Dataset excerpts =
=== Section Start ===

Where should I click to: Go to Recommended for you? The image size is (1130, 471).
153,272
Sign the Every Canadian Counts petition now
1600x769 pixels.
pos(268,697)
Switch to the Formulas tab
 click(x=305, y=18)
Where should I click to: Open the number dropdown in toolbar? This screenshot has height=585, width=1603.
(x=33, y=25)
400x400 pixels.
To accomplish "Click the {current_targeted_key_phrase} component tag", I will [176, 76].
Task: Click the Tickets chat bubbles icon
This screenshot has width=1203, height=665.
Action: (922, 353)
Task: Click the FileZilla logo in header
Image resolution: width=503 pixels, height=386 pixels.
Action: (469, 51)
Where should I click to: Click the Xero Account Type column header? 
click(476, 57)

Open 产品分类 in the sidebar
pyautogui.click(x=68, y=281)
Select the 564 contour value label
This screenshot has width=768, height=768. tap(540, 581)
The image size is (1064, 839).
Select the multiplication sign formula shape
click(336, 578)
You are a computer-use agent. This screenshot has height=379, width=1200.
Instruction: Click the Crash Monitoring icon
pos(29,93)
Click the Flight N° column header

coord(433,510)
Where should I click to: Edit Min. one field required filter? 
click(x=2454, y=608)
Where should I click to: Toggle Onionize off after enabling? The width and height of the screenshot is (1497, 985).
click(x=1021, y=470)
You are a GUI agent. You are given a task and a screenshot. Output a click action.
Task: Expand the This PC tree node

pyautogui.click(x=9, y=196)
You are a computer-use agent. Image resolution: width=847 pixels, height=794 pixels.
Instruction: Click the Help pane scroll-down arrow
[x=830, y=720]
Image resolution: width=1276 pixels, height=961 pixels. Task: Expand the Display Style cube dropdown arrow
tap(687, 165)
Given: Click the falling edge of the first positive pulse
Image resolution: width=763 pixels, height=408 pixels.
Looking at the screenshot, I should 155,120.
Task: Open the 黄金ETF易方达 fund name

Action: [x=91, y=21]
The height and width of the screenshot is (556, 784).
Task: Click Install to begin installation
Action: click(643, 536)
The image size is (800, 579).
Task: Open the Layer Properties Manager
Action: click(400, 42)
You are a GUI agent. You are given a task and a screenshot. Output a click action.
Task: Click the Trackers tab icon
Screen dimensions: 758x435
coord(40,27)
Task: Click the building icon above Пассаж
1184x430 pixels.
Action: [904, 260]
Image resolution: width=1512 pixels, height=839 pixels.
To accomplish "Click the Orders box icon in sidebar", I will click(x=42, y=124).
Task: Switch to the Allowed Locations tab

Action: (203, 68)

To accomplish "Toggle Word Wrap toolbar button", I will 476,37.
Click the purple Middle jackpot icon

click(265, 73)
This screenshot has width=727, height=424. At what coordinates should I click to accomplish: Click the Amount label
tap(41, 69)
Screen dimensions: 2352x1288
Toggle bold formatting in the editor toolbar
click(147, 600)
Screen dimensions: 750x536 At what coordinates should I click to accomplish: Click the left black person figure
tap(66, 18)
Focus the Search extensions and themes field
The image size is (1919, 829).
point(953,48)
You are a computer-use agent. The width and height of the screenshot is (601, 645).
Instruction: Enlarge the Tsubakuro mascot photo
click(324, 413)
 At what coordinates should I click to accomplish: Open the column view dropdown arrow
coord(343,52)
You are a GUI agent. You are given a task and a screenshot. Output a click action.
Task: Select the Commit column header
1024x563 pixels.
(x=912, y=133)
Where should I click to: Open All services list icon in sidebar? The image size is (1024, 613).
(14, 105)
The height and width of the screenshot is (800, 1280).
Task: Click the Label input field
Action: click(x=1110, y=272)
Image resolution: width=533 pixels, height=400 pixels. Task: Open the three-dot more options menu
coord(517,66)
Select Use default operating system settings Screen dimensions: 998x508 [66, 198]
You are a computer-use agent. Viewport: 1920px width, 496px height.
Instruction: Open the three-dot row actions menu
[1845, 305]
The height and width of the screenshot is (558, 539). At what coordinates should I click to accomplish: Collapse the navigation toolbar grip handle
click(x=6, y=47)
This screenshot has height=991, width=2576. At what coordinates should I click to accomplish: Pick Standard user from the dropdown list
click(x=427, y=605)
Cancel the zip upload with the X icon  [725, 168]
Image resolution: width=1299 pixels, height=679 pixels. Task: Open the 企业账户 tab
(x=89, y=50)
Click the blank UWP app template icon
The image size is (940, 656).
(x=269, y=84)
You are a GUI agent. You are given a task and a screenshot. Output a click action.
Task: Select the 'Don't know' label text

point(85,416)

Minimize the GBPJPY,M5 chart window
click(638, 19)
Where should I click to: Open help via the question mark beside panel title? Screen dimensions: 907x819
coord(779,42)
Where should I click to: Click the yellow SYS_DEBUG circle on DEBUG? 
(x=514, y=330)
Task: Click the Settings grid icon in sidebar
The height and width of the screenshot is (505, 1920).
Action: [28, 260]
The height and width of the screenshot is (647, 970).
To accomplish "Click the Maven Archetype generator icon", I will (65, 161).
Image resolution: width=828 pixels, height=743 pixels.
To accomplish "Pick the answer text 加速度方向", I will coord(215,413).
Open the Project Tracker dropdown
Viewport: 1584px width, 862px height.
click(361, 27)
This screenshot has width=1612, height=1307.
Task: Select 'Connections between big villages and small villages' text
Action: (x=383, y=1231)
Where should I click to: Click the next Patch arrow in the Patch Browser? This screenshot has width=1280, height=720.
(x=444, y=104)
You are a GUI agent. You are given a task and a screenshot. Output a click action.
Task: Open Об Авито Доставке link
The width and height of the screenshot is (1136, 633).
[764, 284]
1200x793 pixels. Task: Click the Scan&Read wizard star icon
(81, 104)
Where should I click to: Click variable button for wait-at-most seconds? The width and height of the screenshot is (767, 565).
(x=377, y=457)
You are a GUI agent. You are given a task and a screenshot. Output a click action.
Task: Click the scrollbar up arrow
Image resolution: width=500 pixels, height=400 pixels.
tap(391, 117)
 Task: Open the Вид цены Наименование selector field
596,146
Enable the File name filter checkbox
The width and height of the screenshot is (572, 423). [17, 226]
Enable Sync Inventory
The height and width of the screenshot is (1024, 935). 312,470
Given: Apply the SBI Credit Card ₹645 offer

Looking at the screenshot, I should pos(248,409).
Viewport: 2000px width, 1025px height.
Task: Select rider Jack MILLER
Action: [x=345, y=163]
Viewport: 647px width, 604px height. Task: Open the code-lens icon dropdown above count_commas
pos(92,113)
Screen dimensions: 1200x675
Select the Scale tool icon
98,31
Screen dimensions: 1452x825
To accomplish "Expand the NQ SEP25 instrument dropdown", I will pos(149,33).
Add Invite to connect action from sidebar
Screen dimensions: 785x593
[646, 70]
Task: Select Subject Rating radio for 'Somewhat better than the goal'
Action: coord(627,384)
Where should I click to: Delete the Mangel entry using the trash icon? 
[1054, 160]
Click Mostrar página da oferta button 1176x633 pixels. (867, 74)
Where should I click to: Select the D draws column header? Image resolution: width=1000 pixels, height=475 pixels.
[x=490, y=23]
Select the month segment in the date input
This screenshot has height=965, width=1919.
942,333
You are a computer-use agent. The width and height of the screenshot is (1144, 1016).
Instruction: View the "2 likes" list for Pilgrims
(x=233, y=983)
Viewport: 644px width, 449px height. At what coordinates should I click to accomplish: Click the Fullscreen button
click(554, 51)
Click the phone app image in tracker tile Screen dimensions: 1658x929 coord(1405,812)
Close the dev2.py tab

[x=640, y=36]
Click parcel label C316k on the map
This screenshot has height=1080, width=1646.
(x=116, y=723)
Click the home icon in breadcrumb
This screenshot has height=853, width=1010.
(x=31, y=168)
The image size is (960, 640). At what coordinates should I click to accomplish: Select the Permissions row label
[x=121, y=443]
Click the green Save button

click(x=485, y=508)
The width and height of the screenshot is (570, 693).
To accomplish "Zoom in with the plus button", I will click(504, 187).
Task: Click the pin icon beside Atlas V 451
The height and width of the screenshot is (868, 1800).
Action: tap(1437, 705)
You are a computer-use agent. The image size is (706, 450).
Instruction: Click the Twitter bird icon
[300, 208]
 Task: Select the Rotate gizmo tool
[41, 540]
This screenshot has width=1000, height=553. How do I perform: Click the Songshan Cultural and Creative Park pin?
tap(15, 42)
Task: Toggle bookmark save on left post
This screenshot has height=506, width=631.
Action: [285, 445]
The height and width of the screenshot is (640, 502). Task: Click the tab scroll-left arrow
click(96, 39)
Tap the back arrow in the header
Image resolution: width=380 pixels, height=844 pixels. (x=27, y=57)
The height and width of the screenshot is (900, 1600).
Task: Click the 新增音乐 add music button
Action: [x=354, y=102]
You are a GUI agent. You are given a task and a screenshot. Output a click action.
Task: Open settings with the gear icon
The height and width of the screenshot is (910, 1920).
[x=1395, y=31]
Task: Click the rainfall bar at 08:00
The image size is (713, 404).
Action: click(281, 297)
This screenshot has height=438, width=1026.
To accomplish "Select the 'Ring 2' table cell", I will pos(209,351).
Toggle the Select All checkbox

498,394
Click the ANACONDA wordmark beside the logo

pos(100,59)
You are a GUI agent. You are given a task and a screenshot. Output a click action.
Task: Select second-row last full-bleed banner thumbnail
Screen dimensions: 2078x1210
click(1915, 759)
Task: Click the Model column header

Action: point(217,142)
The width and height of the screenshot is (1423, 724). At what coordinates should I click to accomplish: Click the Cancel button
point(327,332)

=== Section End ===

What you should do =
Print the first line of the records above and each line after it, exactly, through the line with "400x400 pixels.".

Exercise response =
Where should I click to: Go to Recommended for you? The image size is (1130, 471).
153,272
Sign the Every Canadian Counts petition now
1600x769 pixels.
pos(268,697)
Switch to the Formulas tab
 click(x=305, y=18)
Where should I click to: Open the number dropdown in toolbar? This screenshot has height=585, width=1603.
(x=33, y=25)
400x400 pixels.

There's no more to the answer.